If n is sufficiently large, then, yes, you can use the normal distribution.
Charles

21. Dickson Voon says:

Hi Charles

Need help Poisson Distributiin.

Recently my team assignment selected Hotel beds unoccupied with 50 counts and our expected number=mean= lambda. However, my lambda = 34.36 that unable fit me to do the calculation.

My lecturer told to reduce lambda. My I know how to reduce the lambda for average of 34.36 for beds.

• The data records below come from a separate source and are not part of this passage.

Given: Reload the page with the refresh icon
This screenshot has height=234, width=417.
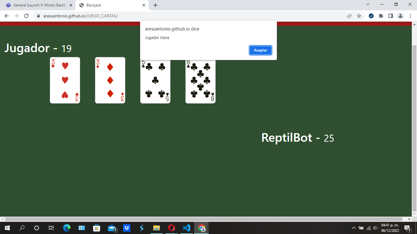Looking at the screenshot, I should tap(26, 16).
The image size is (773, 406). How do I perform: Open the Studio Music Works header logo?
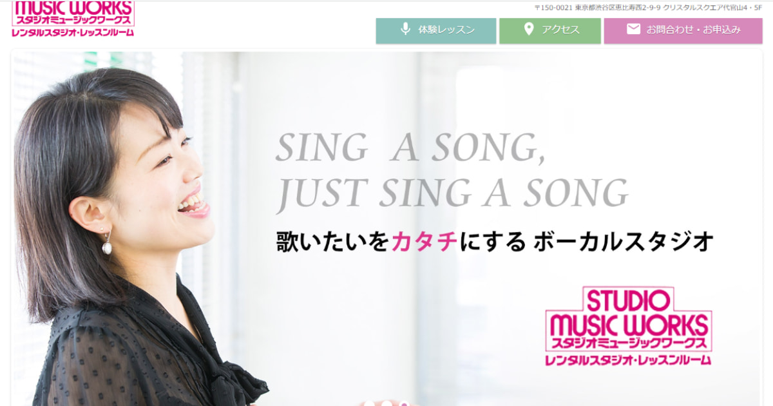pos(73,19)
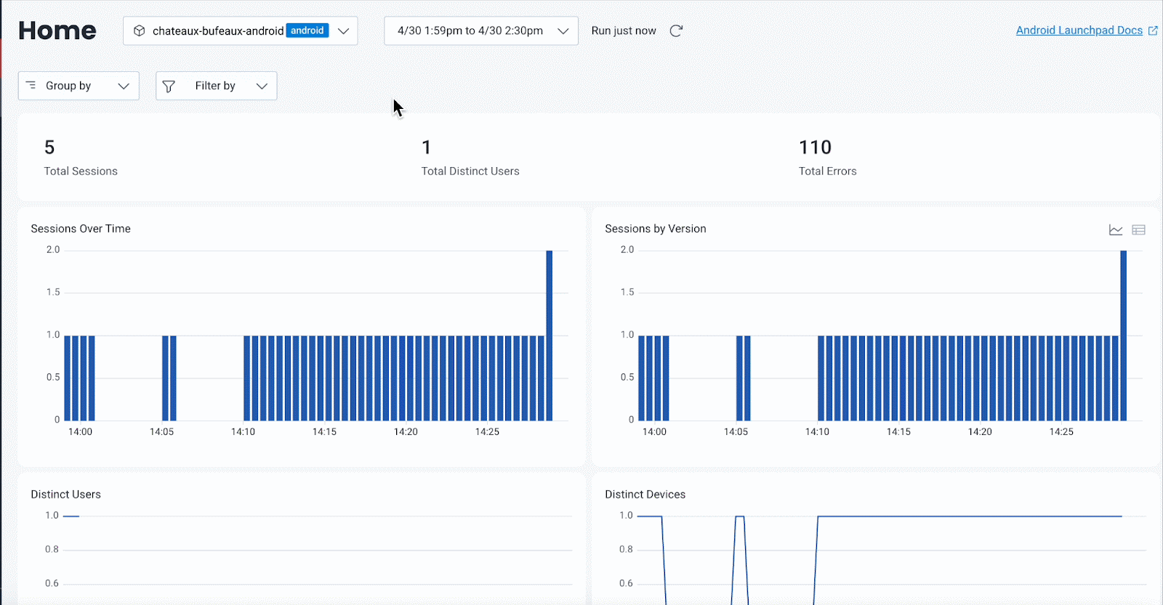Click the Total Sessions count
This screenshot has width=1163, height=605.
(x=49, y=147)
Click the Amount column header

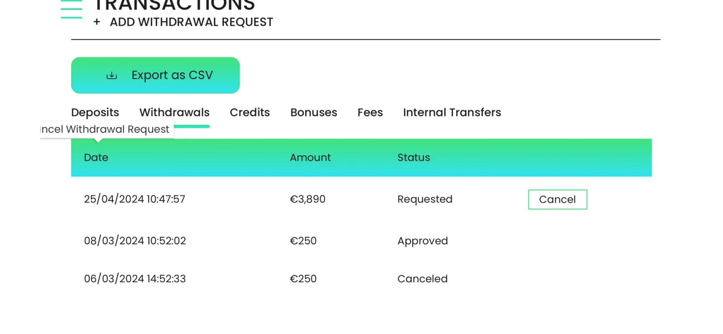310,158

I found Lambda only able calculate not more than 10.

I hope to heard from you.

Thank you

• Charles says:

Dickson,
Sorry, but without knowing more about your scenario I don’t know how to reduce lambda.
Charles

• Romanee says:

Hi Charles, by using excel to calculate the probability. Wat is =1-poisson.dist(X,Mean,True/False) VS =poisson.dist(,Mean,True/False)? When to use 1-Poisson?

• Charles says:

Romanee,
If F(a) = the probably that x < = a, then 1 - F(a) = the probability that x > a.
Thus, =poisson.dist(X,Mean,True) is the probability that the Poisson distribution is less than or equal to X and
=1-poisson.dist(X,Mean,True) is the probability that the Poisson distribution is greater than X.
Note that this is not true if True is replaced by False.
Charles

22. A company publishes statistics concerning car quality. The initial quality score measures the number of problems per new car sold. For one​ year, Car A had 1.451.45 problems per car. Let the random variable X be equal to the number of problems with a newly purchased model A car. Complete​ (a) and​ (b) below.

A) If you purchased a model A​ car, what is the probability that the new car will have zero​ problems?
B) If you purchased a model A​ car, what is the probability that the new car more than 3 or fewer problems?

• Charles says:

Hasten,
Assuming that the assumptions for the Poisson distribution are satisfied, these sorts of problems are described on the referenced webpage. Here your mean is 1451.45.
Charles

23. Ainul says:

I want to determine poisson distribution with kolmogorov smirnov with excell and R. How to calculate manual of poisson distribution in excell by using kolmogorov-smirnov? And if i use software R : ks.test(data,ecdf(data)). Is it true?